In any case, everyone in the story lived happily ever after. Except that, like in Kimi ni Todoke and Sakura Trick, Taiki and Chinatsu are in a long-distance relationship at the end. Chinatsu is going to live in America or something for the next who knows how long, while Taiki stays in Japan. This works well enough in fiction -- the power of their love transcends all difficulties -- but in the real world this never works. Two people who live apart will find they have nothing to talk about, because they have nothing in common. The people they're around are different, their circumstances are different, their activities are different, their time zones are different. They can't even both be awake at the same time. What would they have to talk about? How can they empathize with one another? How can they give their partner any useful advice, when they're completely unaware of the situation in a far off place full of people they don't know and have never met? Furthermore, love is continuously fueled by physical intimacy, and a long distance relationship has no fuel. Eventually both sides will want to be touched and find they can't get that from a phantom on a phone or an email. Then what? Obviously they start cheating on each other or dump their useless, nonexistent partner. In fiction nobody has impure thoughts like these, but in the real world people have real needs.
Do a poll of men or women and ask them how important physical intimacy is to a relationship. I guarantee you the answer for both sexes is 'vital.' So that puts a fork in 'long-distance relationships' right there.
Chinatsu and Taiki are so far apart they can never visit each other. They're permanently separated for years. It's absurd. It would never work. Every romance story insists on this long distance ending -- Kimi ni Todoke and Sakura Trick are equally to blame -- but at least in those stories the long distance didn't cross entire oceans. This is the worst ending of them all.
The problem is the same in all three manga. All three manga are about high school romances. In the real world high school romances are pointless, because everyone breaks up when they go to separate colleges or get jobs in separate cities. But nobody wants the ending of a high school romance manga to be 'and then they broke up so that they could meet new nearby people in their college.' But the authors also don't have the courage to buck modern sensibilities and say "and then the girl decided not to go to college and not to get a job, but to move wherever Taiki went and live with him as his young wife and the mother of his children." That would be an actual high school romance gone right, with a bright future. But I don't know if it's even legal for a manga-ka to write that these days. Would a publisher even publish such a heretical ending? Of course all girls must strive to reach their highest education level and highest possible income. Love is great and all, but it doesn't trump cold hard cash. Everybody knows that, right?
So we have a manga that caters to the emptiness in people's hearts, that craves romance, but when push comes to shove it can't say "romance is actually worth forgoing a job." It can't say "romance is worth forgoing an education." And it can't say, "their romance was actually weak so they broke up and pursued money instead." So again and again, we get this fantasy compromise of long-distance relationships. This is why all published works, with their constant oversight and censorship, are so hopelessly inferior to '100 Waifus.' Only I'm allowed to say anything that bucks modern sensibilities, so I'm the only one saying anything at all.

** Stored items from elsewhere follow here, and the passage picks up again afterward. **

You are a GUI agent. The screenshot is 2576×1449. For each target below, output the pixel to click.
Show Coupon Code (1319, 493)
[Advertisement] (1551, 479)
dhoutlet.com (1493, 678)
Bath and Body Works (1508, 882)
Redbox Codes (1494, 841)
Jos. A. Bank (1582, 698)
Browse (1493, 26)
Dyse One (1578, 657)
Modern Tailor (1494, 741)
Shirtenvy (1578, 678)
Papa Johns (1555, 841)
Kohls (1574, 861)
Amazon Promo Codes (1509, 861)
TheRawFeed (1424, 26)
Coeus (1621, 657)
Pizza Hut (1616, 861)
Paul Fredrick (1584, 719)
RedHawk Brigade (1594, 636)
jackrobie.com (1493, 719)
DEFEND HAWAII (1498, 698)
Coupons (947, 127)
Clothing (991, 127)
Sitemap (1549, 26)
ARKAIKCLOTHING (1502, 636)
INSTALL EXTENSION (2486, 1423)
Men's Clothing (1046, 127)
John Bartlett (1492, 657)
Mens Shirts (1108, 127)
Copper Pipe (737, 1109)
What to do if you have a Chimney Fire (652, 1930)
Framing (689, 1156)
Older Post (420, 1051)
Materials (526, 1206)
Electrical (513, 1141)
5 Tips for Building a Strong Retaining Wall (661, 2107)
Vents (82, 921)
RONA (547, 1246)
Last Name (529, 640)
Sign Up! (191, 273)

Meanwhile, I finished Xenoblade X. I played the game very thoroughly, completing almost every mission, getting all six spears to weaken the last boss with, surveying almost all of Mira, etc. It took me over 170 hours. Maybe 180 hours? Anyway, too many hours. The game takes way too long. Sheesh. I like the main cast and the beautiful setting. The plot is okay. It's a great game, I just wonder if they couldn't have sped things along a bit. 170 hours is a sizable portion of my entire life. >.<.
Of course, I've played Heaven Burns Red far longer than that, but Heaven is divine so of course that's okay.
I still have a shelf full of unplayed video games I can now switch to, so finishing Xenoblade X means I'll now be more entertained than before, not less. I can now start an all new exciting adventure and meet all new people, instead of flogging the same tired horse for endless additional hours.